Looking at the individual events, these all seem to follow the same pattern: all but one event in very plausible span of time (about 30 minutes or less), and then a final event many hours later. The page of the final event is usually but not always a page that has appeared previously in the session. This stream only includes events relating to Wikistories, a new beta feature on the Indonesian Wikipedia, so I expect to see break of longer than 30 minutes between events without a new session ID. However, this pattern involves breaks so long they're completely implausible.
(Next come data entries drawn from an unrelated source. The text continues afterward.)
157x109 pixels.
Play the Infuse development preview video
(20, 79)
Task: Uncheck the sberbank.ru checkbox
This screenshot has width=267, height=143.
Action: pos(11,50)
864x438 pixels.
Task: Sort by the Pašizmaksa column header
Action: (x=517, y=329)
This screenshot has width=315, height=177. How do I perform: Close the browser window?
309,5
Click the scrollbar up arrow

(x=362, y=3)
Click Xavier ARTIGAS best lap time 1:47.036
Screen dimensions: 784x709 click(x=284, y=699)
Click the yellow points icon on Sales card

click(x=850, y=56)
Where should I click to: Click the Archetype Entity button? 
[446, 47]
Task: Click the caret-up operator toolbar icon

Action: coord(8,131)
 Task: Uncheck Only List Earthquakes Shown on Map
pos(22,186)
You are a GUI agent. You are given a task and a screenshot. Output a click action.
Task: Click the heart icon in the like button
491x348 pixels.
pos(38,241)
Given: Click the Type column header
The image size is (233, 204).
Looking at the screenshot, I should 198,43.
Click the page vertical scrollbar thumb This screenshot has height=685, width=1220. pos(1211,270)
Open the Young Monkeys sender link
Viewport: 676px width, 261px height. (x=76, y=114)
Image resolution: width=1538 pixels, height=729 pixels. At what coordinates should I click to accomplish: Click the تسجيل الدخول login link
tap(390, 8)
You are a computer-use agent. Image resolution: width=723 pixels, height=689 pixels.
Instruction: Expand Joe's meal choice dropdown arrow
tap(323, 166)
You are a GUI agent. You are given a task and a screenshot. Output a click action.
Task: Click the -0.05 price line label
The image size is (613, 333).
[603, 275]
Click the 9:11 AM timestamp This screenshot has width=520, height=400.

After some digging, I found that 2 hr, 30 min is a rough dividing line between long sessions that seem correct (with lots of events spread evenly across the duration) and long sessions that seem incorrect (following the pattern of a plausible session followed by a single extremely delayed event). In my dataset of 942 sessions, 3.1% were longer than this cutoff, suggesting that the incidence of this issue is small but not negligible.

The pattern makes it seem like the session ID is getting reset after a long interval of inactivity, but not immediately, so there's one event with the old ID before a new one is generated.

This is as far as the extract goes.